Me and my girlfriend, Anna, converse with Cardboard Williams after "Kingdom of Earth."
Strangely enough, the play's thematic significance reminded me a bit of Bela Tarr's The Turin Horse, with its isolated characters surrounded by an apocalyptic gale (chillingly rendered through Phillip Owen's terrific sound design, as well as eerie lighting work by Jesse Belsky). The set even recalls a sort of Noah's Arc, reinforcing the underlying theme of apocalyptic imagery. The play is billed as "a southern gothic," which it absolutely is, but it isn't without its humorous moments. Ryah Nixon's larger than life performance as Myrtle steals the show, and Philippe Bowgen's Chicken proves more than her match when the sparks begin to fly. And while Clayton Fox's Lot isn't given that much to do, especially in the second act, he makes an impression nonetheless.
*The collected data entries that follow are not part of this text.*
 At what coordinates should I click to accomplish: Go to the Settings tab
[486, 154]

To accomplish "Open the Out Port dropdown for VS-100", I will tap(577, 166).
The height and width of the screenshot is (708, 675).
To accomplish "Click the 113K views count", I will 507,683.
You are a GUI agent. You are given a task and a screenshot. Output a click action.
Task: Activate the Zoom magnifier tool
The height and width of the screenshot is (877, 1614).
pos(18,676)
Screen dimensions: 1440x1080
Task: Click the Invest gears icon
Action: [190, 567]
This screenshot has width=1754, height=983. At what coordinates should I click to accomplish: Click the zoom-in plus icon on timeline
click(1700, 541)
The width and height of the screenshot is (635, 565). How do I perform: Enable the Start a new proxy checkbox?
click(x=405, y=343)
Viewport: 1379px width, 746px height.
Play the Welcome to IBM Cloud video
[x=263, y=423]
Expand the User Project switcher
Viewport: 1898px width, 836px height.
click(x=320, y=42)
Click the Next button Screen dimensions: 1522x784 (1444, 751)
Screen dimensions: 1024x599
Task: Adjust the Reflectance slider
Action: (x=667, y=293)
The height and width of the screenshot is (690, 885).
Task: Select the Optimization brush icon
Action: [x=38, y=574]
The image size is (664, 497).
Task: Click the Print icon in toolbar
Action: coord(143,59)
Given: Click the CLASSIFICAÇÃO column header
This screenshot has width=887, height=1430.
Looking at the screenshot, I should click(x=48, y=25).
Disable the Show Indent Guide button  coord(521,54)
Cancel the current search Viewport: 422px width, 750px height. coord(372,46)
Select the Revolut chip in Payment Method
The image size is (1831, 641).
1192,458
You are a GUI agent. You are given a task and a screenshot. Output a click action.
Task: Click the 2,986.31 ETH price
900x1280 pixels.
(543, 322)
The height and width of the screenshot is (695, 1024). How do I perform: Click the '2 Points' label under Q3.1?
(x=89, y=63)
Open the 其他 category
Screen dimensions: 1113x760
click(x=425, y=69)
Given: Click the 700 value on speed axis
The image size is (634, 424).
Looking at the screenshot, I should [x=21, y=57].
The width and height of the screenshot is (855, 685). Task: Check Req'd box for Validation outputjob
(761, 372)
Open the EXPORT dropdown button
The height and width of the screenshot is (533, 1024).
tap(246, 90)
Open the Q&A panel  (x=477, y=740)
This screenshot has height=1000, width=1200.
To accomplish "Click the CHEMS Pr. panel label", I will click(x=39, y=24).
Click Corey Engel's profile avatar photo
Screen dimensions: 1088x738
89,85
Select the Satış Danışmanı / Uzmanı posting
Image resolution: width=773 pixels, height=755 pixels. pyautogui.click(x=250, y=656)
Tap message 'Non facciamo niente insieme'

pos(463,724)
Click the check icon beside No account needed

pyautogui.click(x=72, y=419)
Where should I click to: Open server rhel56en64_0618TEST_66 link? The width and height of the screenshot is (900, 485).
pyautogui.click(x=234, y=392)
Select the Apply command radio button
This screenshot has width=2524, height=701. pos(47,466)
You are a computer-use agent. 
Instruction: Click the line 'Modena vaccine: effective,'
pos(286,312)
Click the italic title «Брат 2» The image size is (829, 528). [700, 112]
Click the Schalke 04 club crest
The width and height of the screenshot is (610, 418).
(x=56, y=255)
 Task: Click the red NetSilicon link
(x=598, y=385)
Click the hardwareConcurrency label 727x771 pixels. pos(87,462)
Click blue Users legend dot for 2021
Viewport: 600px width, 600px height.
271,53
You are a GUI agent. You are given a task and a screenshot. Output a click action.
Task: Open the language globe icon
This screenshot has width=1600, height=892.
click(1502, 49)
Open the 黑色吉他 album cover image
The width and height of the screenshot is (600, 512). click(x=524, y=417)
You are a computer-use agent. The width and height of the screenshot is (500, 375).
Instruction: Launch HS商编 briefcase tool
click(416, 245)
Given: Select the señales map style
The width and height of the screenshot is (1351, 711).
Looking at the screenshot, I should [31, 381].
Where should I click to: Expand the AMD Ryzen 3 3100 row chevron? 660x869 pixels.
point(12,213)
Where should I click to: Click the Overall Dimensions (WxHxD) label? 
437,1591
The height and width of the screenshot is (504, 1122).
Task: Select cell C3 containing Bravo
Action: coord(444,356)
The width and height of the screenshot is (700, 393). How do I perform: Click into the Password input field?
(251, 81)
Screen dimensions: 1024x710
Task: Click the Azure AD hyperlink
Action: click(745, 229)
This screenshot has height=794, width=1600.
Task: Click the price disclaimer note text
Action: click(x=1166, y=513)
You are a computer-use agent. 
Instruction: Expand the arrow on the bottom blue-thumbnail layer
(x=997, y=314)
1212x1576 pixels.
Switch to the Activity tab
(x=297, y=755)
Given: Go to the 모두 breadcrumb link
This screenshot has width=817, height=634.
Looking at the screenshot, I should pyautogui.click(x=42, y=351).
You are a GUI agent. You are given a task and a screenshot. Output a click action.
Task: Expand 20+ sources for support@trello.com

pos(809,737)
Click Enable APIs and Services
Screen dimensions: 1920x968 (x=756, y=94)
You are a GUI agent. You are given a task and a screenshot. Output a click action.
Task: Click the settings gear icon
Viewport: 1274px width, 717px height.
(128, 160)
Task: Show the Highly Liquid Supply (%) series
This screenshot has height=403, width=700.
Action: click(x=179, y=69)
Tennessee Williams has long been a favorite of Triad Stage, which opened in 2002 with a performance of Williams' Suddenly Last Summer. Since then, Triad has mounted 4 more productions of Williams' plays, including Kingdom of Earth, which remains one of his more obscure works. It's surprising given its intensity - Williams pulls out all the stops here, delivering an entertaining ride that is hard to shake. To celebrate Williams' return, Triad has placed a cardboard figure of the famed playwright in its lobby (pictured above), encouraging patrons to have their pictures taken with it, and to post them on Twitter with the hashtag #cardboardwilliams. It's a clever promotion showcasing Triad's continued dedication to the spirit of the South, and its most revered playwright. In Kingdom of Earth, they deliver a refined mint julep of a production with a decidedly sharp twist.